Pigment

Psychologie de l'art

Le rouge met-il vraiment de mauvaise humeur ?

On répète que le rouge excite et que le bleu apaise. Que dit vraiment la science — et que font les artistes de nos certitudes ? Petite enquête entre laboratoire et atelier.

Par Vanoverberghe· 29 juillet 2026· 3 min de lecture

Henri Matisse, La Desserte rouge : une salle à manger entièrement rouge traversée d'arabesques bleues
Henri Matisse, La Desserte : harmonie rouge (1908), musée de l'Ermitage, Saint-Pétersbourg — via Wikimedia Commons (Domaine public)

Une réputation tenace

Rouge colère, bleu sérénité, jaune joie : la psychologie des couleurs a ses formules toutes faites, reprises par les marketeurs, les décorateurs et parfois les musées. Ces recettes sont séduisantes — mais que valent-elles vraiment ?

Ce que la science mesure

Depuis un siècle, les psychologues tentent de quantifier nos réactions aux couleurs : fréquence cardiaque, conductance de la peau, temps de réaction. Le résultat le plus solide tient en une phrase : la luminosité et la saturation d'une couleur influent davantage sur notre niveau d'activation que sa teinte. Un bleu très saturé peut s'avérer plus stimulant qu'un rouge pâle.
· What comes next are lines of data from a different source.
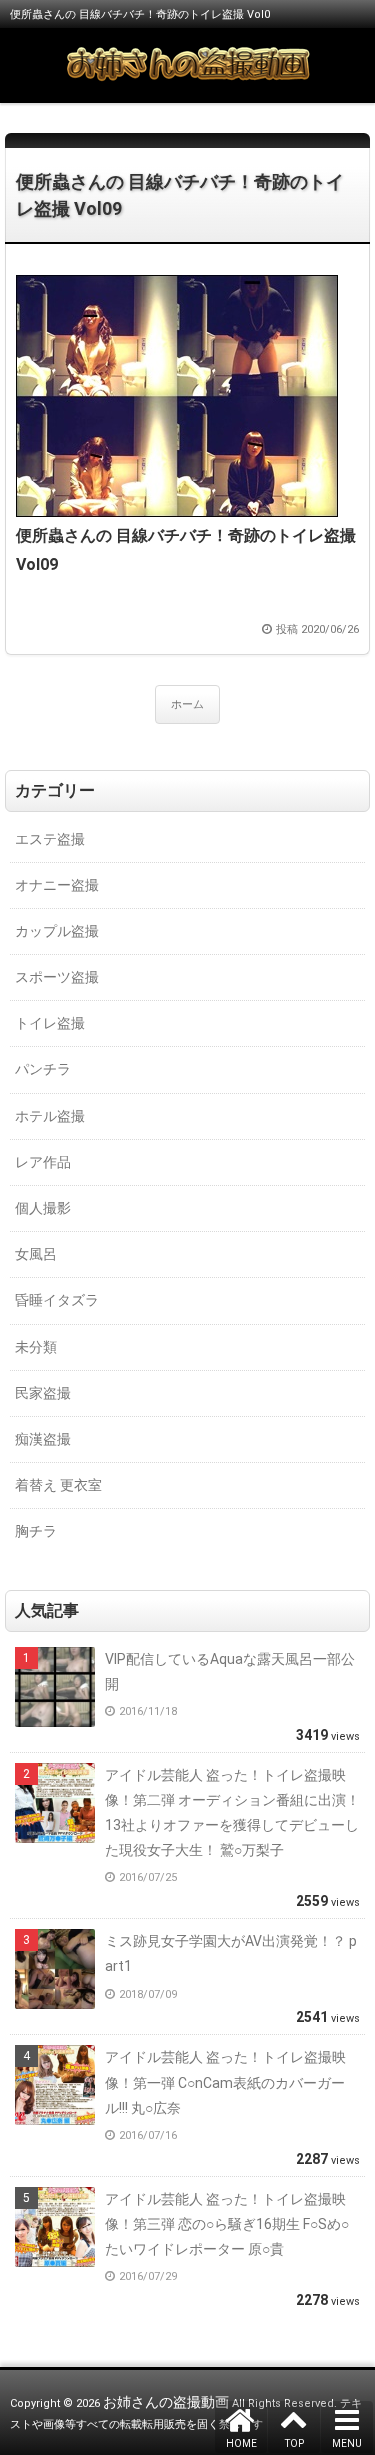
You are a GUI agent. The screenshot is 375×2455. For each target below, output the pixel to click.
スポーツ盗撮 (57, 977)
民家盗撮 (43, 1393)
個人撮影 (43, 1208)
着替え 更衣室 (58, 1485)
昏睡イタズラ (57, 1300)
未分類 (36, 1347)
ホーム (187, 704)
Il existe bien des études intrigantes. En 2007, une équipe américaine a montré qu'apercevoir du rouge juste avant un test faisait légèrement baisser les performances : le rouge, couleur des erreurs corrigées au stylo, activerait une vigilance à l'échec. Mais ces effets sont modestes, très sensibles au contexte, et certains n'ont pas survécu aux tentatives de réplication. La prudence s'impose donc — et c'est aussi cela, la science.

La couleur, une affaire de culture

Surtout, aucune couleur ne parle une langue universelle. Le blanc, pureté dans l'Europe contemporaine, est couleur de deuil dans une partie de l'Asie. Le rouge, signal d'alerte chez nous, porte chance en Chine, où on l'offre en enveloppes lors du Nouvel An. Nos associations les plus « naturelles » sont des habitudes héritées, pas des lois du cerveau.

Ce que les artistes savent depuis toujours

Les peintres n'ont pas attendu les laboratoires. Ils savent qu'une couleur n'existe jamais seule : posé à côté d'un vert, un rouge vibre ; à côté d'un orange, il s'assagit. Josef Albers l'a démontré planche après planche dans Interaction des couleurs (1963) : une même couleur peut paraître deux couleurs différentes selon son entourage. La psychologie de la couleur est d'abord une psychologie des relations.

Matisse offre l'exemple parfait avec La Desserte rouge (1908) : il recouvre table et mur du même rouge, abolissant la profondeur. L'émotion du tableau ne vient pas du rouge « excitant » — elle vient de l'audace de l'aplat, de la façon dont l'espace s'effondre sous nos yeux.

Henri Matisse, La Desserte rouge : une salle à manger entièrement rouge traversée d'arabesques bleues
Henri Matisse, La Desserte : harmonie rouge (1908), musée de l'Ermitage, Saint-Pétersbourg — via Wikimedia Commons
Henri Matisse, La Desserte rouge : une salle à manger entièrement rouge traversée d'arabesques bleues
Henri Matisse, La Desserte : harmonie rouge (1908), musée de l'Ermitage — domaine public

Alors, le rouge et l'humeur ?

Réponse honnête : le rouge peut nous alerter parce que nous avons appris à le lire ainsi — feux, interdictions, sang. Mais entre le signal et l'émotion, il y a le contexte, la culture, l'œuvre… et surtout vous. C'est même la bonne nouvelle : devant un tableau, votre regard compte autant que la couleur.

Pour aller plus loin — La « psychologie des couleurs » populaire descend en droite ligne de la Théorie des couleurs de Goethe (1810), plus poétique que scientifique. Pour une approche rigoureuse, deux références : Interaction of Color de Josef Albers, et l'article fondateur d'Andrew Elliot sur l'effet rouge (2007) — à lire avec les mises au point publiées depuis par les études de réplication.